这是大雪那天的事。老家的院子被雪盖得厚厚的,房檐下挂着一排冰凌,风一吹就叮叮当当地响。小兔毛球裹着奶奶织的红毛线帽,帽顶的两个小圆球像雪球一样摇啊摇。他蹲在院门边,看雪花一片片落在青石板上,心里想:要是能堆一个比屋檐还高的雪人就好了。
“毛球,来帮奶奶绕毛线。”屋里传来奶奶的声音,暖融融的,像灶膛里跳动的火苗。毛球跑进屋,看见奶奶坐在藤椅上,膝盖上摊着一团白绒绒的羊毛线。那些线胖乎乎的,像从云朵上抽下来的丝线。“奶奶,这线怎么摸起来像小羊的耳朵?”毛球伸手碰了碰,指尖立刻暖起来。奶奶笑了:“这是大雪那天采的羊毛线,有太阳的味道呢。”
毛球帮奶奶撑着线,一圈一圈绕成球。忽然,院子里传来“咔嚓”一声——大风把梅树的枯枝吹断了,毛球的红帽子被树枝钩住,扯出一道长长的口子。“哎呀,我的帽子!”毛球冲出去,雪花扑了一脸。他捡起帽子,破洞像一张小嘴,正往外漏棉花。他的眼睛红了,鼻尖也红了。

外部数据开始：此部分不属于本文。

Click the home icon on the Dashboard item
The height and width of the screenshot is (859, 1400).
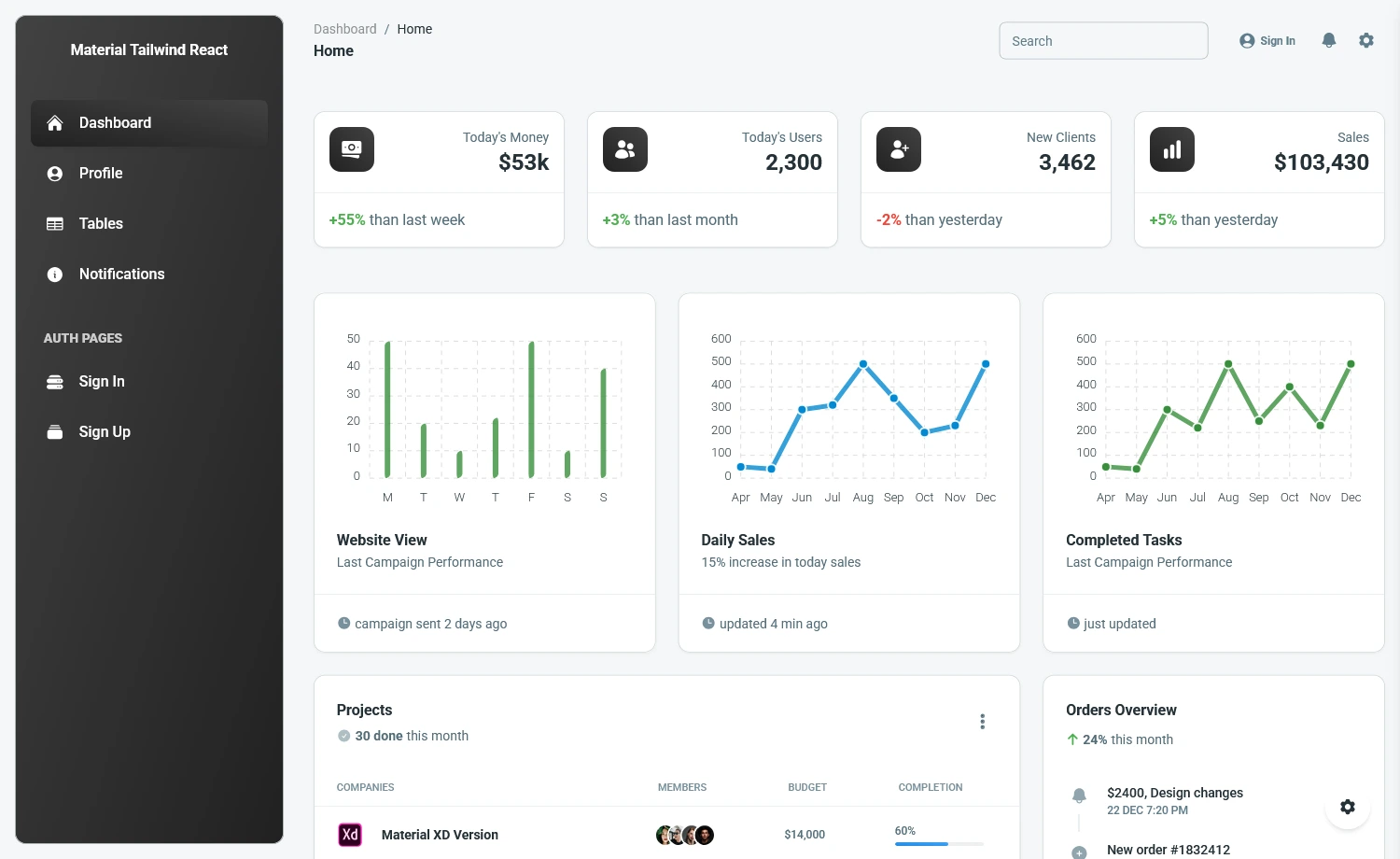click(54, 122)
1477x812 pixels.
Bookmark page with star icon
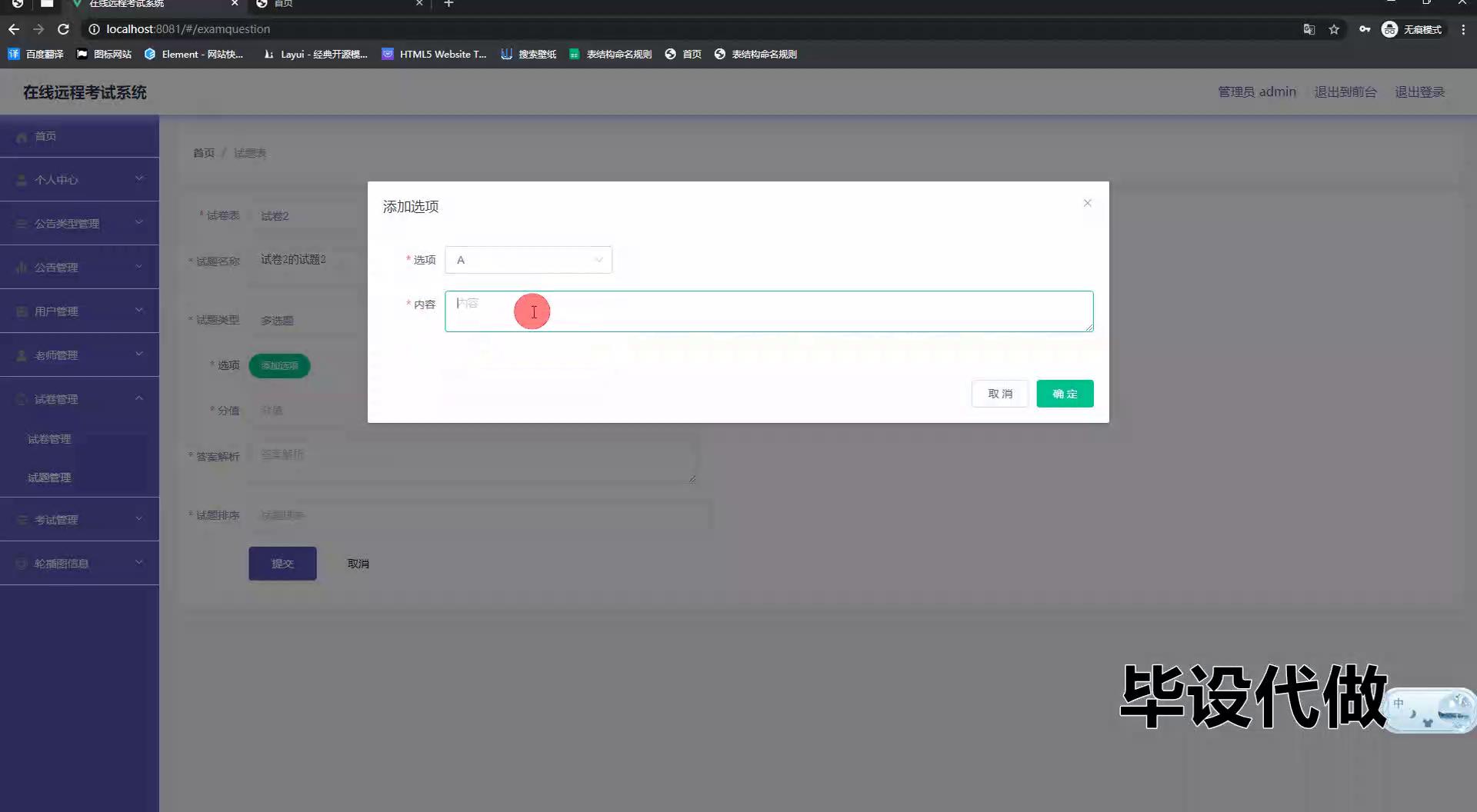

奶奶把帽子拿过来,对着光看了看:“别哭,奶奶有办法。”她从那团白毛线里抽出三根最亮的,用指头一捻,银针上下翻飞。毛球坐在小凳子上,下巴搁在膝盖上呆呆看着。不一会儿,破洞上渐渐长出一个尖尖的、螺旋状的角——像小蜗牛的房子,又像月光下的钟乳石。奶奶把帽子戴回毛球头上,那根角正好立在脑门中间。
“这是独角兽的角——”奶奶说,“大雪夜编出来的角,能看见别人看不见的东西。你闭上眼睛,想一想最想念的那个小伙伴。”毛球听话地闭上眼,心里浮起住在城里的好朋友小朵——她已经搬家很久了。忽然额头痒痒的,像有一根羽毛划过。他睁开眼,帽子上的角竟闪着莹白的光,光晕里映出一幅小小的画面:小朵也在堆雪人,鼻头冻得红红的,正朝天空挥手呢。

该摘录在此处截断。